• 文献标题:   Molecularly imprinted polymer/reduced graphene oxide-based carbon-paste sensor for highly sensitive determination of the anti-HCV drug daclatasvir dihydrochloride
  • 文献类型:   Article
  • 作  者:   GHANI NTA, ABDULLA H, RIZK MS, DENA ASA, EL NASHAR RM
  • 作者关键词:   molecular imprinting, antihcv, voltammetric sensor, daclatasvir, methacrylic acid, hartreefock
  • 出版物名称:   SENSORS ACTUATORS BCHEMICAL
  • ISSN:   0925-4005
  • 通讯作者地址:   Cairo Univ
  • 被引频次:   4
  • DOI:   10.1016/j.snb.2018.11.158
  • 出版年:   2019

▎ 摘  要

The recent discovery of the novel viral RNA-dependent RNA polymerases for treatment of HCV opened the doors for the development of a large number of anti-HCV drugs which require a concurrent development of sensitive analytical methods for their quality-control and analysis.

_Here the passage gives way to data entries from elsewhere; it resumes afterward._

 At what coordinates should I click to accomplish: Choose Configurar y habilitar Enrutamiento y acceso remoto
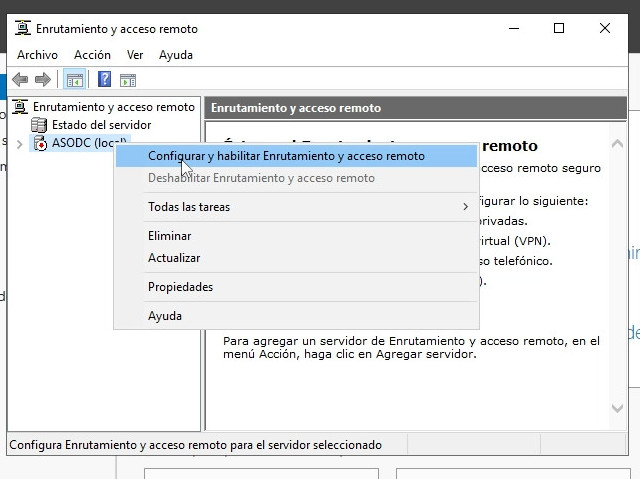(x=286, y=156)
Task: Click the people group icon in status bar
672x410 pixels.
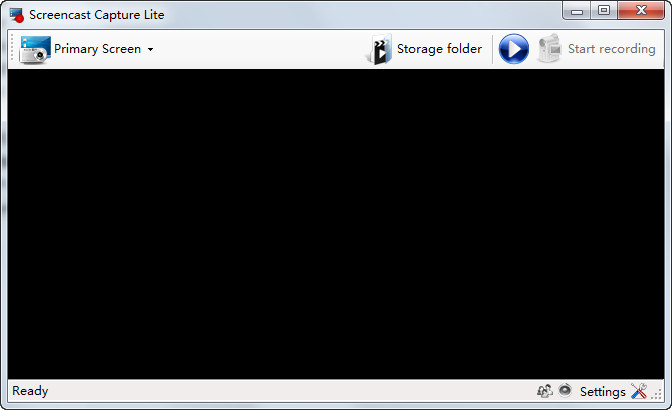Action: click(x=545, y=391)
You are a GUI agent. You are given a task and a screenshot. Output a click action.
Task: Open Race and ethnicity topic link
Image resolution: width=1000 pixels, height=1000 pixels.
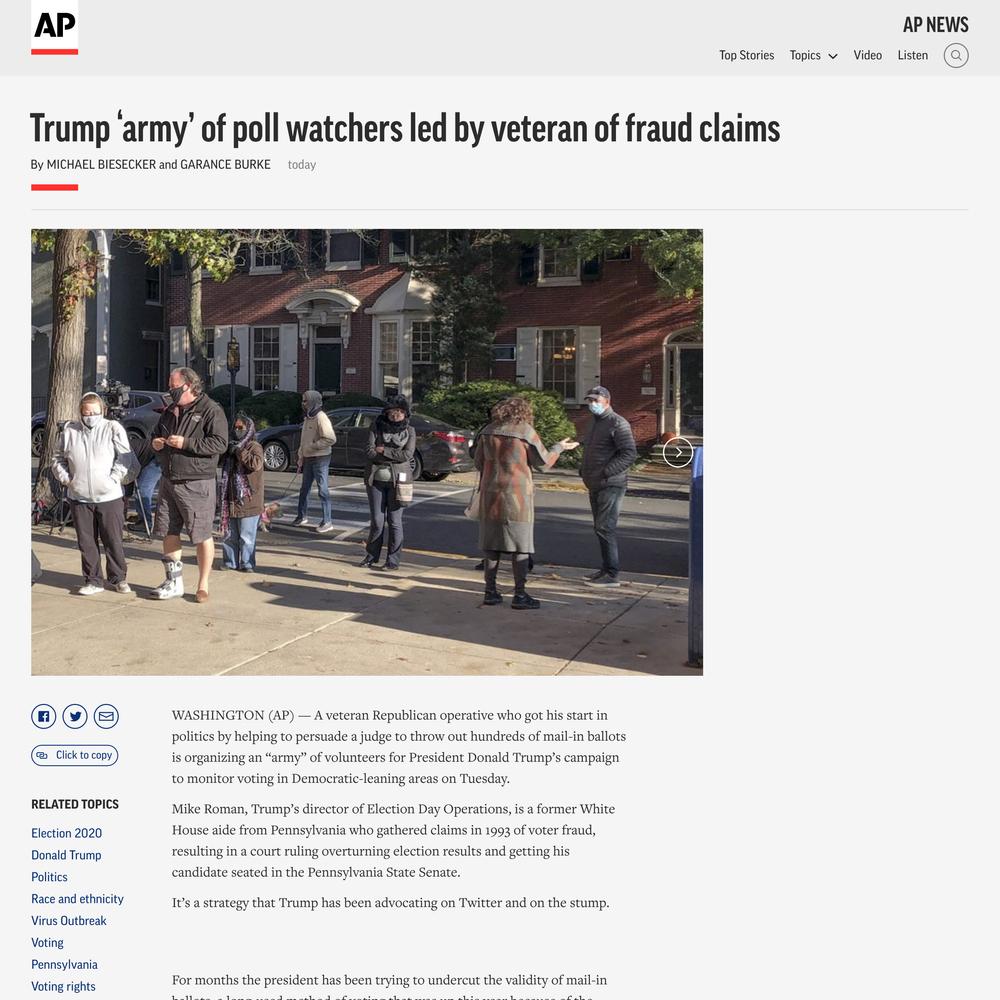pos(77,899)
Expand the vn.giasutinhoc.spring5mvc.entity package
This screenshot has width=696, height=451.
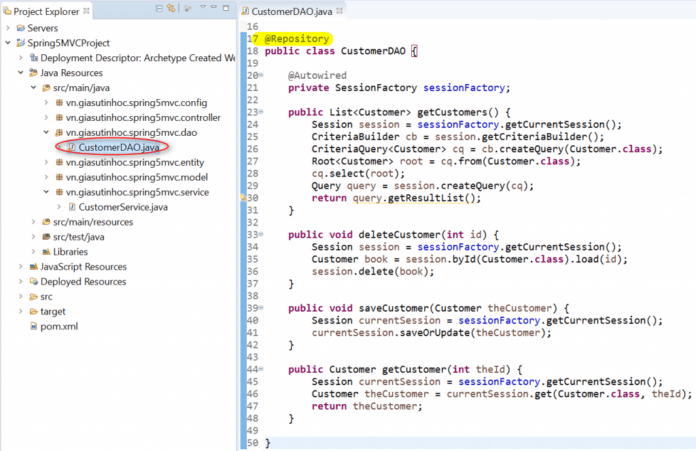[46, 162]
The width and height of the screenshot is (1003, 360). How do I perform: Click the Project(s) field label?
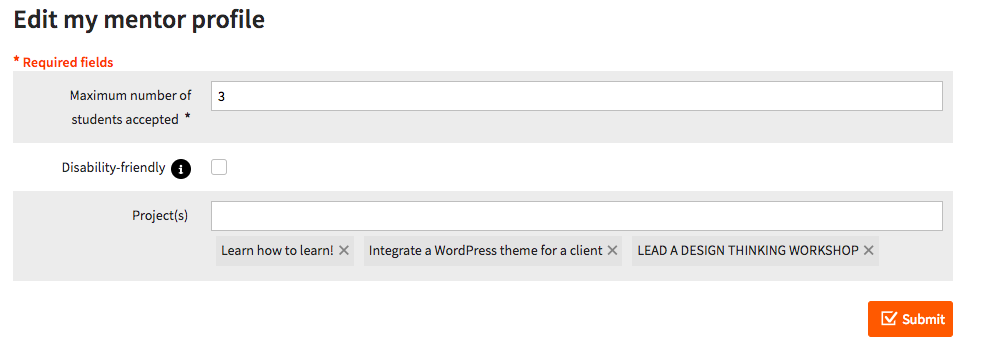[160, 215]
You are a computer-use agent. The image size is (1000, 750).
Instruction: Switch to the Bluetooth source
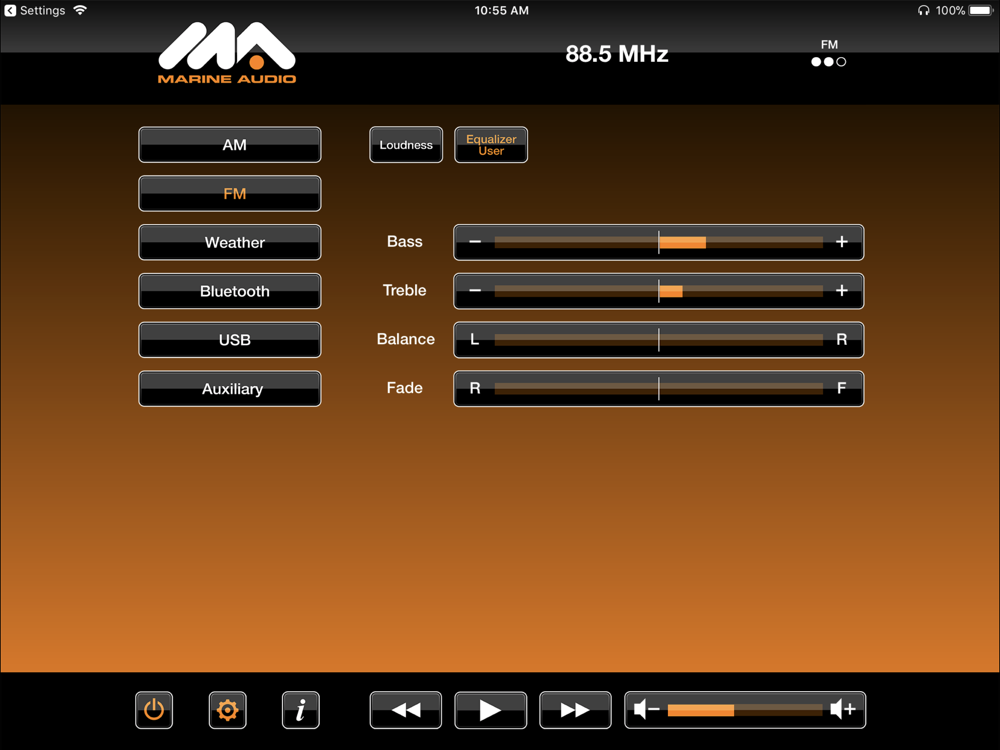(x=230, y=292)
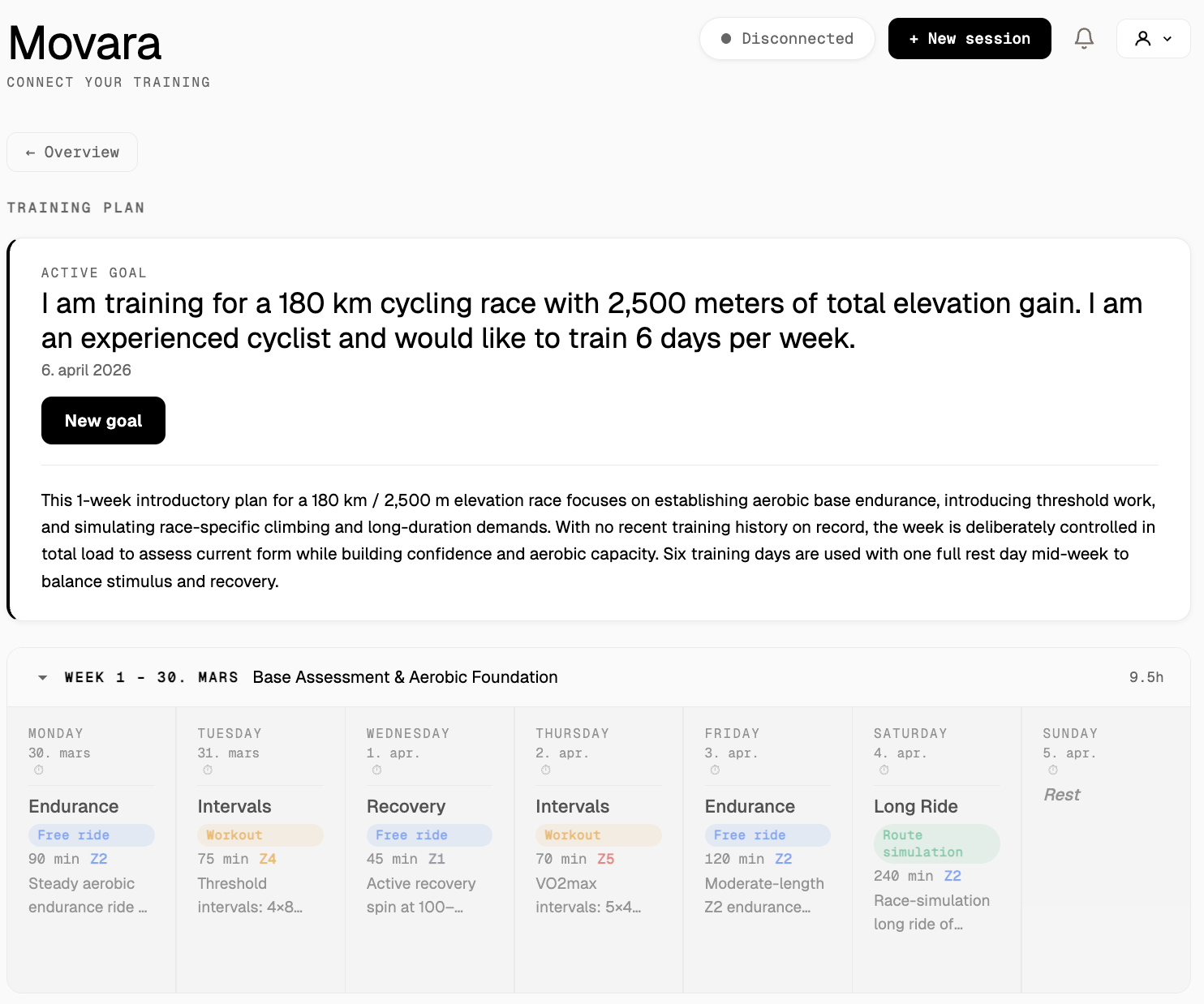Open the notification bell
Viewport: 1204px width, 1004px height.
1084,38
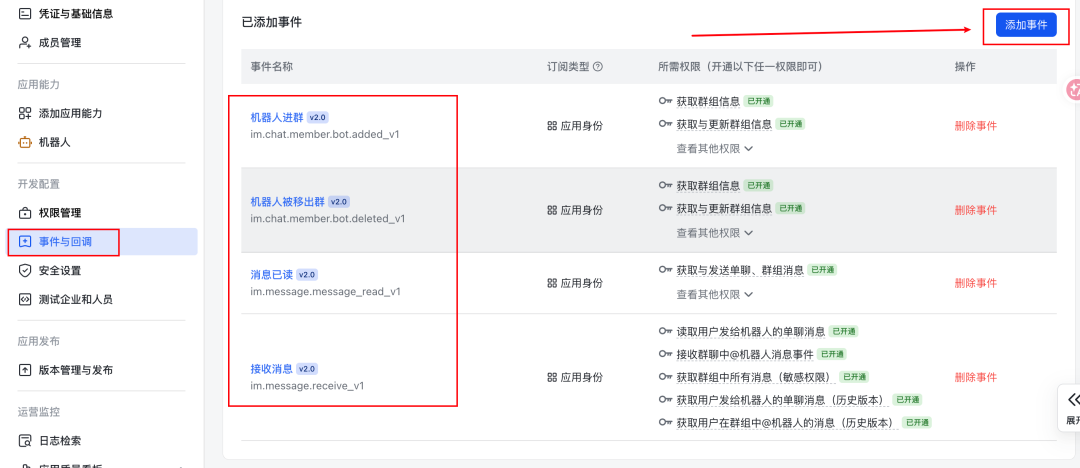Click the 展开 panel expand arrows
The height and width of the screenshot is (468, 1080).
coord(1073,400)
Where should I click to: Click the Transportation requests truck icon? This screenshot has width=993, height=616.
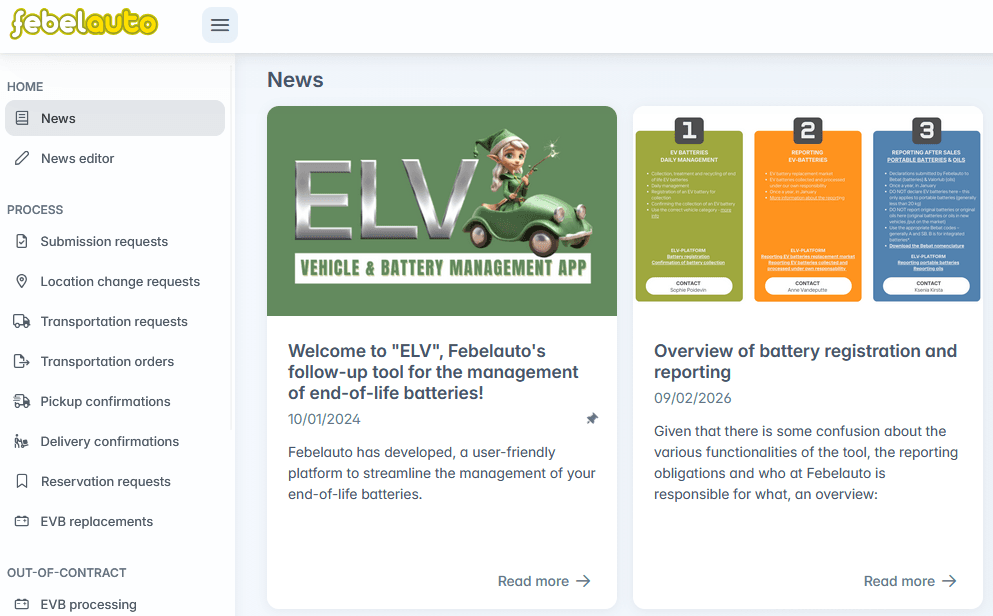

In this work, we report the first molecularly imprinted polymer-based electrochemical sensor for the determination of the anti-HCV drug, daclatasvir dihydrochloride (DCT). Since liver patients require continuous medical follow up during the period of their treatment, it is very necessary to develop a simple and fast method for monitoring the DCT concentration in the patient's biological fluids. In addition, quality control laboratories are in an urgent need for various rapid analytical methods for such a novel drug. The sensor is based on the modification of the traditional carbon-paste sensor with molecularly imprinted methacrylic acid, cross linked with ethylene glycol dimethacrylate, as a selective adsorbent for DCT, and reduced graphene oxide (RGO) as a sensitizer. The Hartree-Fock method of calculation was used to optimize the template/functional monomer ratios so as to avoid trial-and-error experimental synthesis procedures and to give information about the binding of the template to the functional monomer. The sensor was fully characterized with the aid of cyclic voltammetry, FTIR analysis and scanning electron microscopy (SEM). After optimization of the analytical parameters, the sensor was found to work efficiently at pH 2.5 (Britton Robinson buffer) and a scan rate of 500 mV/s. The sensor showed a good linearity over the concentration range of 40.6 pg/mL to 812 mu g/mL with a correlation coefficient of 0.9881. The detection and quantification limits were found to be 12.2 and 40.2 pg/mL, respectively. The proposed sensor was applied for the determination of DCT in bulk solution, pharmaceutical formulation and human urine and plasma samples and excellent recovery values ranging from 99.48 to 103.70% were obtained indicating the accuracy of the proposed sensor.